**GIVEN RECORDS**
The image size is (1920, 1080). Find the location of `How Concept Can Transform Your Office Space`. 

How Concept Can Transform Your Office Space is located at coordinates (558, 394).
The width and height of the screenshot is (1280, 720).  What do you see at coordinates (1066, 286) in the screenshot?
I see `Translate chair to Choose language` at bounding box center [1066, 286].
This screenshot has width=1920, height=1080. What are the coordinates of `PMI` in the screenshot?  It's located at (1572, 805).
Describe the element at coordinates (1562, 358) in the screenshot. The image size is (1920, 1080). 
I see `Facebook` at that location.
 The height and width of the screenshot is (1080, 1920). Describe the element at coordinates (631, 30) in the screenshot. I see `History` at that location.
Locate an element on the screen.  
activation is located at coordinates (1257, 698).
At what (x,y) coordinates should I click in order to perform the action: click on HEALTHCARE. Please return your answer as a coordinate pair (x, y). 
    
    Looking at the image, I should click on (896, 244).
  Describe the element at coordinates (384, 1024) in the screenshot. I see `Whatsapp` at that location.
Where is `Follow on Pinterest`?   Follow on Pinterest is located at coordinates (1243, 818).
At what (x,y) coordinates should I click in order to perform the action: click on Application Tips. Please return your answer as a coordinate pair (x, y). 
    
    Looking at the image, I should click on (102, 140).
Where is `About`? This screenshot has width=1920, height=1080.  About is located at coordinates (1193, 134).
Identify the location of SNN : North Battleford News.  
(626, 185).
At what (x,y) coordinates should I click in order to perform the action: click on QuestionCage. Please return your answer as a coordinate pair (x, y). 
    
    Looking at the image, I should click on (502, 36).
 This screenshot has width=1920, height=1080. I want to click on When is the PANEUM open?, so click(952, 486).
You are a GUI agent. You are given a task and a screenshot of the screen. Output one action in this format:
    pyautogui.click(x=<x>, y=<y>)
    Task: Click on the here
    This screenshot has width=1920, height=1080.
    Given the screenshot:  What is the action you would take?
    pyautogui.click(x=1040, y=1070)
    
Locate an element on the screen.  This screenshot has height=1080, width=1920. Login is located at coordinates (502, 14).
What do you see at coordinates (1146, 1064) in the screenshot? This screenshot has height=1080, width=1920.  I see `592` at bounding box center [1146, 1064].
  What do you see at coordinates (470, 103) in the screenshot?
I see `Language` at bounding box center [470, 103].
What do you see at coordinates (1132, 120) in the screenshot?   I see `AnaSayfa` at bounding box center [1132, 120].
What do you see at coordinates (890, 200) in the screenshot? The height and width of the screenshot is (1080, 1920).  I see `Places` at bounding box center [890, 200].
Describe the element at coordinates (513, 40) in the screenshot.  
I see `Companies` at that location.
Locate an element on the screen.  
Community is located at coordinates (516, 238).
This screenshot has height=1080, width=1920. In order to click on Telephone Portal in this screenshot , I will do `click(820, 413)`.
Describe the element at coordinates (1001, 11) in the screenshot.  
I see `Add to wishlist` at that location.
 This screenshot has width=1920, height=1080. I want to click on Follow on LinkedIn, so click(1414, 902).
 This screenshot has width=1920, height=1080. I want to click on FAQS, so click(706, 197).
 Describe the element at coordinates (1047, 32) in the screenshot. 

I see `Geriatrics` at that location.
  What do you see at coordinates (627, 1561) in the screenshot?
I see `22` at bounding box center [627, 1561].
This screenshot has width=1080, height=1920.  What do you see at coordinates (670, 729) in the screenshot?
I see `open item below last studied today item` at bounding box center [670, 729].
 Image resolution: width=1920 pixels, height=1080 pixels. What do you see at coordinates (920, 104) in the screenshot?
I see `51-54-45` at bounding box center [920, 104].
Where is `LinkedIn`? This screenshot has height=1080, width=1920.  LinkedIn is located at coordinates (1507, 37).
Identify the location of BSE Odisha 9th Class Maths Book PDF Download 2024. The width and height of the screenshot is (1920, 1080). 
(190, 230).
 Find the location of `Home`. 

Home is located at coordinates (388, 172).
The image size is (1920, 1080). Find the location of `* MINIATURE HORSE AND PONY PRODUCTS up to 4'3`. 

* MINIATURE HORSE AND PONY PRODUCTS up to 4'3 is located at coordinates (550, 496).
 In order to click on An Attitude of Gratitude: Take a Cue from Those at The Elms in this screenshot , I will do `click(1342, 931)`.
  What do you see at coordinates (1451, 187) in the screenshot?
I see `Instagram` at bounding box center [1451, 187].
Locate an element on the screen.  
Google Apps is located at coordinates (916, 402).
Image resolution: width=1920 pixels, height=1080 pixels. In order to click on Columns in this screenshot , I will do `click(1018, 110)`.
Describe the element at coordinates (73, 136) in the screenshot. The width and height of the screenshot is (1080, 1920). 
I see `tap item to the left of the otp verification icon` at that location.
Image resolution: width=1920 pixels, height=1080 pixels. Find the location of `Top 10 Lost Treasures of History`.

**WHAT YOU NEED TO DO**
Please give these lines again with "Locate an element on the screen" replaced by "Find an element on the screen" throughout, leaving everything else unchanged.

**ANSWER TO THE EXERCISE**
The image size is (1920, 1080). Find the location of `How Concept Can Transform Your Office Space`. 

How Concept Can Transform Your Office Space is located at coordinates (558, 394).
The width and height of the screenshot is (1280, 720).  What do you see at coordinates (1066, 286) in the screenshot?
I see `Translate chair to Choose language` at bounding box center [1066, 286].
This screenshot has width=1920, height=1080. What are the coordinates of `PMI` in the screenshot?  It's located at (1572, 805).
Describe the element at coordinates (1562, 358) in the screenshot. The image size is (1920, 1080). 
I see `Facebook` at that location.
 The height and width of the screenshot is (1080, 1920). Describe the element at coordinates (631, 30) in the screenshot. I see `History` at that location.
Find an element on the screen.  
activation is located at coordinates (1257, 698).
At what (x,y) coordinates should I click in order to perform the action: click on HEALTHCARE. Please return your answer as a coordinate pair (x, y). 
    
    Looking at the image, I should click on (896, 244).
  Describe the element at coordinates (384, 1024) in the screenshot. I see `Whatsapp` at that location.
Where is `Follow on Pinterest`?   Follow on Pinterest is located at coordinates (1243, 818).
At what (x,y) coordinates should I click in order to perform the action: click on Application Tips. Please return your answer as a coordinate pair (x, y). 
    
    Looking at the image, I should click on (102, 140).
Where is `About`? This screenshot has width=1920, height=1080.  About is located at coordinates (1193, 134).
Identify the location of SNN : North Battleford News.  
(626, 185).
At what (x,y) coordinates should I click in order to perform the action: click on QuestionCage. Please return your answer as a coordinate pair (x, y). 
    
    Looking at the image, I should click on (502, 36).
 This screenshot has width=1920, height=1080. I want to click on When is the PANEUM open?, so click(952, 486).
You are a GUI agent. You are given a task and a screenshot of the screen. Output one action in this format:
    pyautogui.click(x=<x>, y=<y>)
    Task: Click on the here
    This screenshot has width=1920, height=1080.
    Given the screenshot:  What is the action you would take?
    pyautogui.click(x=1040, y=1070)
    
Find an element on the screen.  This screenshot has height=1080, width=1920. Login is located at coordinates (502, 14).
What do you see at coordinates (1146, 1064) in the screenshot? This screenshot has height=1080, width=1920.  I see `592` at bounding box center [1146, 1064].
  What do you see at coordinates (470, 103) in the screenshot?
I see `Language` at bounding box center [470, 103].
What do you see at coordinates (1132, 120) in the screenshot?   I see `AnaSayfa` at bounding box center [1132, 120].
What do you see at coordinates (890, 200) in the screenshot? The height and width of the screenshot is (1080, 1920).  I see `Places` at bounding box center [890, 200].
Describe the element at coordinates (513, 40) in the screenshot.  
I see `Companies` at that location.
Find an element on the screen.  
Community is located at coordinates (516, 238).
This screenshot has height=1080, width=1920. In order to click on Telephone Portal in this screenshot , I will do `click(820, 413)`.
Describe the element at coordinates (1001, 11) in the screenshot.  
I see `Add to wishlist` at that location.
 This screenshot has width=1920, height=1080. I want to click on Follow on LinkedIn, so click(1414, 902).
 This screenshot has width=1920, height=1080. I want to click on FAQS, so click(706, 197).
 Describe the element at coordinates (1047, 32) in the screenshot. 

I see `Geriatrics` at that location.
  What do you see at coordinates (627, 1561) in the screenshot?
I see `22` at bounding box center [627, 1561].
This screenshot has width=1080, height=1920.  What do you see at coordinates (670, 729) in the screenshot?
I see `open item below last studied today item` at bounding box center [670, 729].
 Image resolution: width=1920 pixels, height=1080 pixels. What do you see at coordinates (920, 104) in the screenshot?
I see `51-54-45` at bounding box center [920, 104].
Where is `LinkedIn`? This screenshot has height=1080, width=1920.  LinkedIn is located at coordinates (1507, 37).
Identify the location of BSE Odisha 9th Class Maths Book PDF Download 2024. The width and height of the screenshot is (1920, 1080). 
(190, 230).
 Find the location of `Home`. 

Home is located at coordinates (388, 172).
The image size is (1920, 1080). Find the location of `* MINIATURE HORSE AND PONY PRODUCTS up to 4'3`. 

* MINIATURE HORSE AND PONY PRODUCTS up to 4'3 is located at coordinates (550, 496).
 In order to click on An Attitude of Gratitude: Take a Cue from Those at The Elms in this screenshot , I will do `click(1342, 931)`.
  What do you see at coordinates (1451, 187) in the screenshot?
I see `Instagram` at bounding box center [1451, 187].
Find an element on the screen.  
Google Apps is located at coordinates (916, 402).
Image resolution: width=1920 pixels, height=1080 pixels. In order to click on Columns in this screenshot , I will do `click(1018, 110)`.
Describe the element at coordinates (73, 136) in the screenshot. The width and height of the screenshot is (1080, 1920). 
I see `tap item to the left of the otp verification icon` at that location.
Image resolution: width=1920 pixels, height=1080 pixels. Find the location of `Top 10 Lost Treasures of History`.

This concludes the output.